HPV E7抑制LSD1促进宫颈癌细胞EMT的机制研究

Recently, it has been shown that epithelial mesenchynaltransition （EMT）of cervical cancer cells is the possible mechanism underlying their malignant behaviour induced by HPV. We have found HPV E7 gene affected the proliferation, invasion and migration through TGFβ1/smad3 pathway, which could induce EMT of HPV positive cervical cancer cells accompanied by the down-regulation of LSD1. In previous literatures, LSD1 has been identified as vital epigenetic determinant at the level of transcription regulation,and proved to be a key factor of EMT transition. On the basis of these findings, we postulated that EMT transition involved by LSD1 may be an important mechanism of HPV E7-induced cervical cancer. Furthermore, we noted that E7/LSD1/CoREST compounded molecule was the basic regulation spot. However, it is still unclear of underlying mechanism of interaction between E7 gene and LSD1/CoREST. In addition, it is worthy of detailed exploration for LSD1 function in these effections. Therefore, our research group attempt to focus on HPV E7 gene, and inspect the possible mechanism of HPV E7-induced EMT when LSD1 being downregulated, as well as the downstream signals using ChIP, peptide chip and tissue microarray techniques via gene overexpression or silence.

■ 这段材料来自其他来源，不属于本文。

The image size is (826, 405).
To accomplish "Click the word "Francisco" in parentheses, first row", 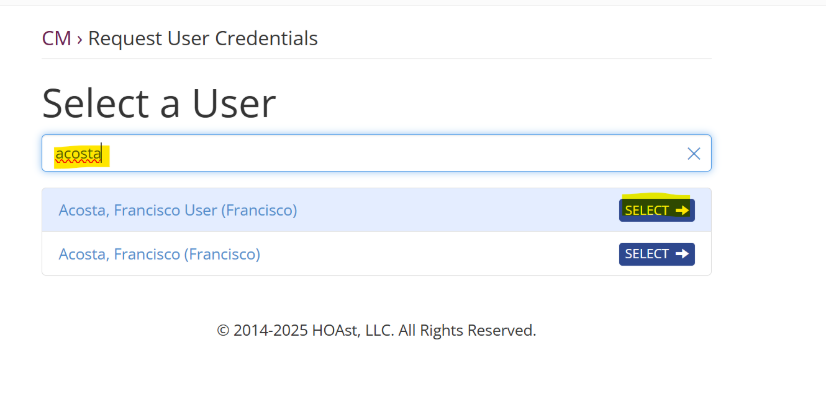I will click(259, 210).
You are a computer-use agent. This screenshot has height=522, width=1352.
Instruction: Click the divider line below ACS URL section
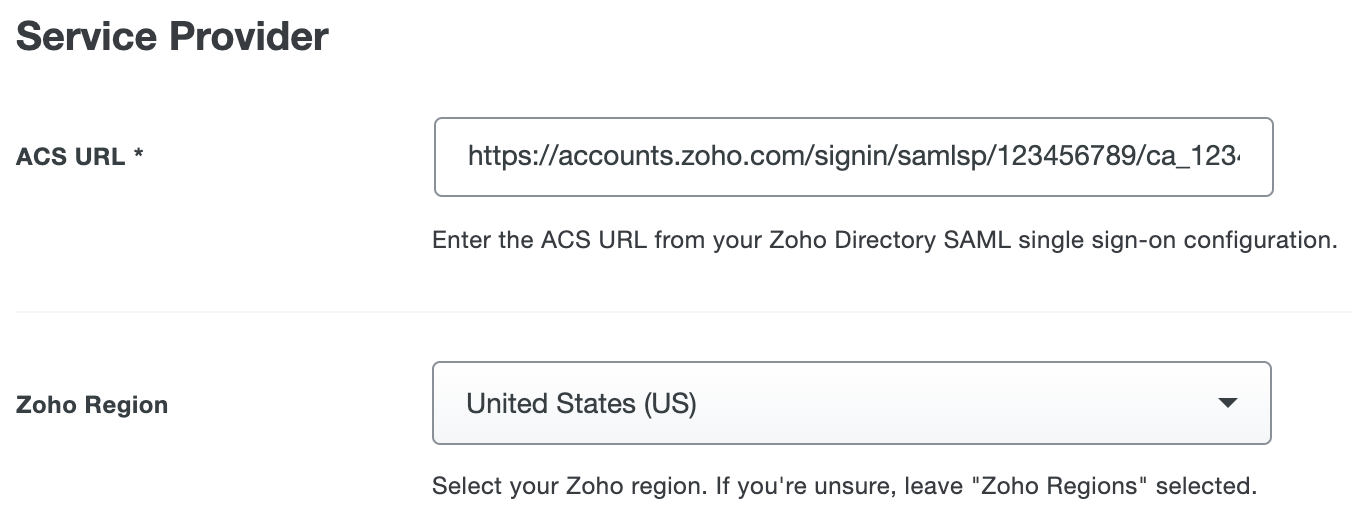(x=683, y=311)
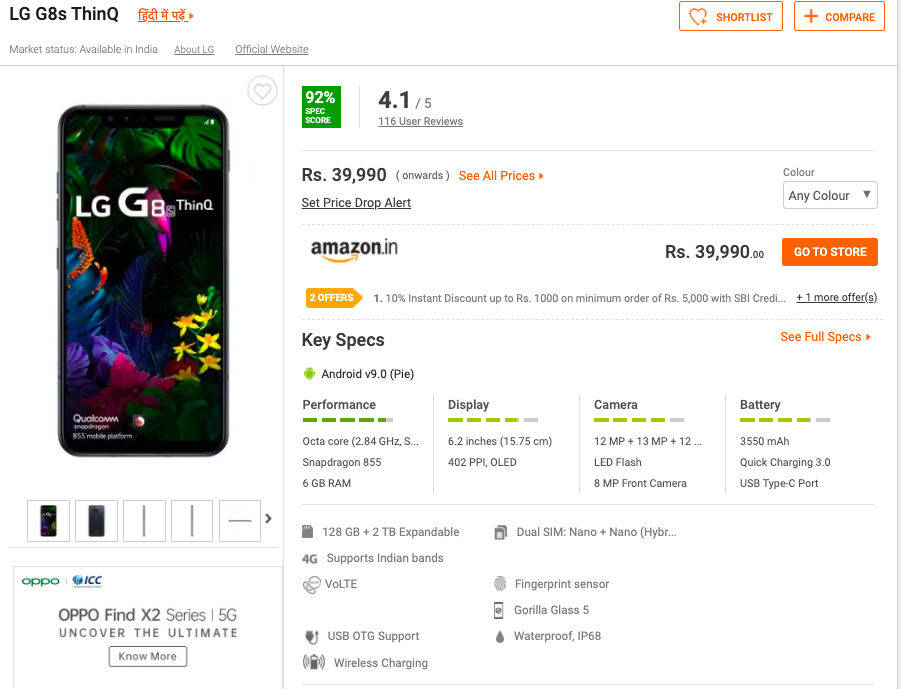
Task: Click the USB OTG support icon
Action: pyautogui.click(x=311, y=637)
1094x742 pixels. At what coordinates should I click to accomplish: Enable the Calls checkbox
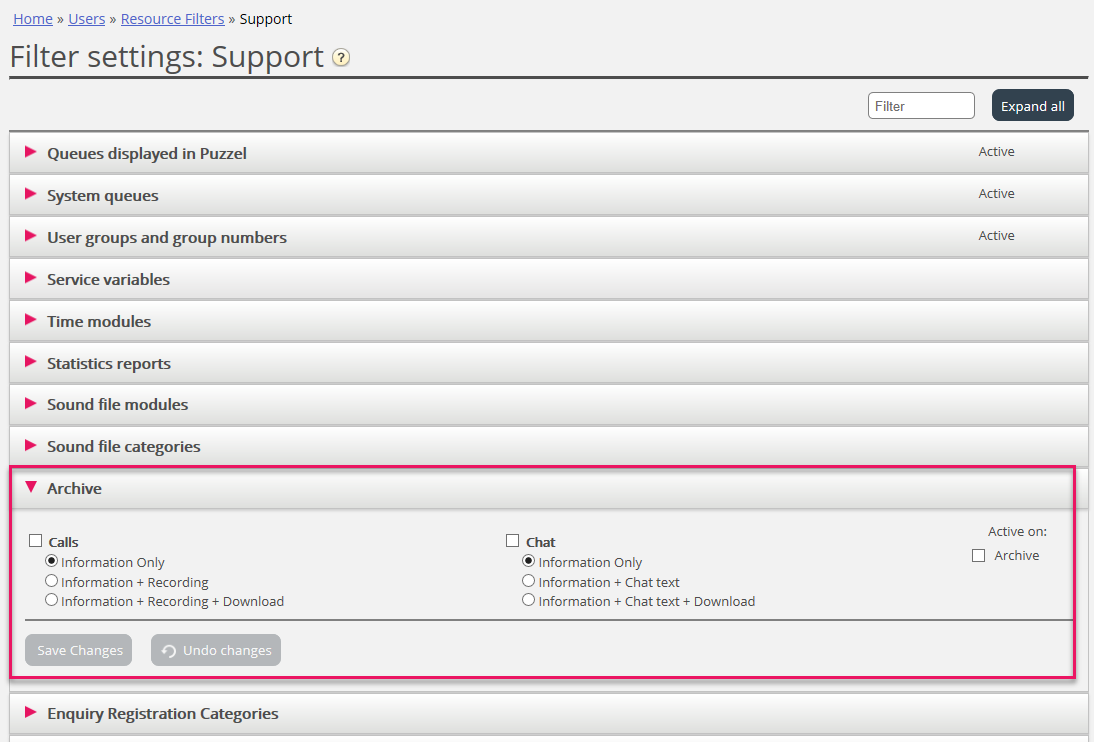click(36, 541)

新近研究表明，宫颈癌上皮-间叶转化（EMT）可能是HPV介导宫颈癌发病的关键机制。我们前期发现，HPV E7基因经TGFβ1/smad3途径影响宫颈癌细胞的增殖、侵袭和转移，而TGFβ1可诱导HPV阳性宫颈癌细胞发生EMT，同时伴随LSD1表达下调。LSD1被认为是调控肿瘤基因转录的重要表观遗传学因子，并证实肿瘤细胞EMT依赖于LSD1。因此我们推测，在HPV介导的宫颈癌发生过程中，LSD1参与的EMT是关键机制之一。进一步实验表明，HPV E7/LSD1/CoREST复合物确为宫颈癌细胞EMT中的关键分子，但E7基因与LSD1/CoREST复合物作用的机制尚不清楚，LSD1是否是其中的必须分子也有待继续研究。为此，课题组针对HPV E7基因，拟通过双向基因调控，采用ChIP、多肽芯片和组织芯片等技术，探索HPV E7抑制LSD1促进EMT的机制，并验证其关键效应分子。

本项研究通过研究HPV致癌基因E7对其它致癌基因LSD1的调控作用，来深入探讨LSD1对宫颈癌发生EMT的作用影响和分子机制。我们发现LSD1在宫颈癌组织中表达明显高于正常组织，并且可以分别在体内体外实验中促进宫颈癌细胞的侵袭转移能力。HPV16 E7可以促进LSD1的蛋白表达，LSD1在Vimentin启动子上发生组蛋白甲脱基化，从而促进Vimentin表达，继而促进宫颈癌细胞的侵袭转移能力。通过以上研究我们可以分别针对LSD1的基因敲除和抑制剂来抑制LSD1的表达和功能，继而避开HPV的致癌基因来抑制宫颈癌细胞的侵袭转移。